Village Displays Missing and Murdered Indigenous Women Exhibit


    Red dresses on display in the community building of Village Apartments. Red dresses are commonly used to memorialize murdered and missing Indigenous women. They are generally hung from a tree. PN Photo/Mahala Treish

    By: Mahala Treish, Photo Editor

    To inform students about advocating against the end of violence on Native women, Village Apartments is holding an exhibit about Missing and Murdered Indigenous Women. Since November was Native American Heritage Month, Housing and Residence Life wanted to highlight this topic to their residents and community on campus.

    The exhibit opened on Nov. 21 and stayed on display until Nov. 30. It was located in the Village Apartments Community Building for students and other members of the community to view until 12 a.m. Students could check in by signing the paper at the front of the door with their Banner ID and Bravemail.

    On display at the exhibit were two computers that were playing videos and different posters and graphics all over the community computer room. They had an archway of red balloons that ended with dresses that symbolized native culture with white handprints on the middle of them greeted visitors as they walked through the door to the room.

    While walking through the computer room, visitors would see facts and stories about MMIW scattered on the walls around the room. Most of the posters showed missing native women around the Lumberton area with descriptions of what they look like and what they were wearing when they were last seen.

    On the wall were graphics used to distribute information and statistics about MMIW. One of the graphics stated that “5,712” is the known number of incidents that involve missing and murdered Native American and Alaskan Native women of 2016 sourced from National Institute of Justice and Urban Indian Health Institute.

    Another one of the graphics was an illustration of a white woman with a sign that says “SHE IS MISSING” with microphones and reporters all around her. In the background we see a native woman with the same sign getting no attention from anyone. This illustration symbolizes the way the media treats Indigenous women versus white women when asking for help about their loved ones who are missing and murdered.

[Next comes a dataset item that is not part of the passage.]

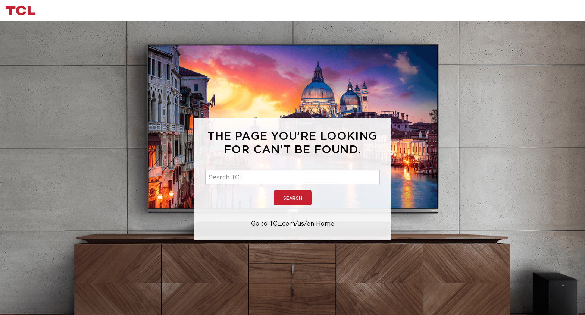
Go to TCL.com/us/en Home (292, 223)
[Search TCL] (292, 177)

    Luci Hunt, community director of University Village Apartments, helped with her Resident Advisors to create this exhibit.

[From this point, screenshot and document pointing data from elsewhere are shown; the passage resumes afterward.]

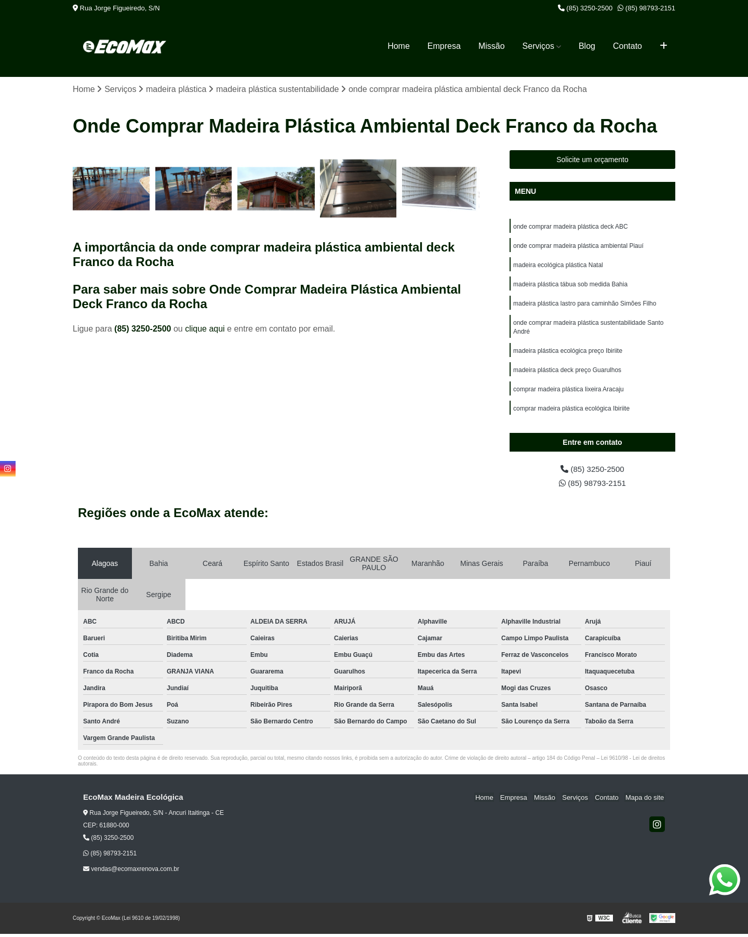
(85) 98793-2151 (646, 8)
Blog (587, 46)
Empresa (444, 46)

    “This exhibit is only happening in Village Apartments and we picked the topic because it’s not a very well known topic around the country,” Hunt said.

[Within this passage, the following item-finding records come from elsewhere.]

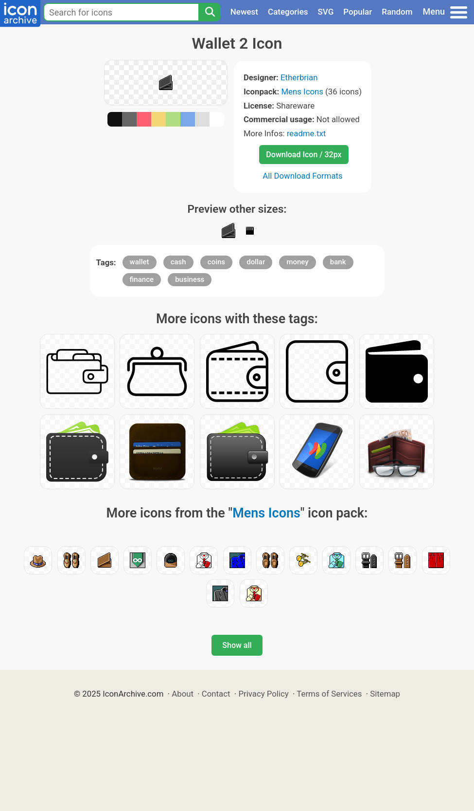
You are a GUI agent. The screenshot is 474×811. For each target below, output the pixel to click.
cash (178, 262)
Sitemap (385, 694)
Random (397, 12)
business (189, 279)
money (297, 262)
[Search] (209, 12)
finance (142, 279)
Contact (216, 694)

    There were tons of red throughout the exhibit from red dresses hanging from the wall to the red balloons as you entered the room.

    “In Native American culture red is the only color that can be visible in this world and in the spirit world,” Hunt said.

    Zachary Jacobs, senior, president of Native American Student Organization feels the exhibit will help people gain more knowledge on this topic.

    “This exhibit will bring more awareness to people who are not from a predominantly native community and to this 500 year epidemic,” Jacobs said.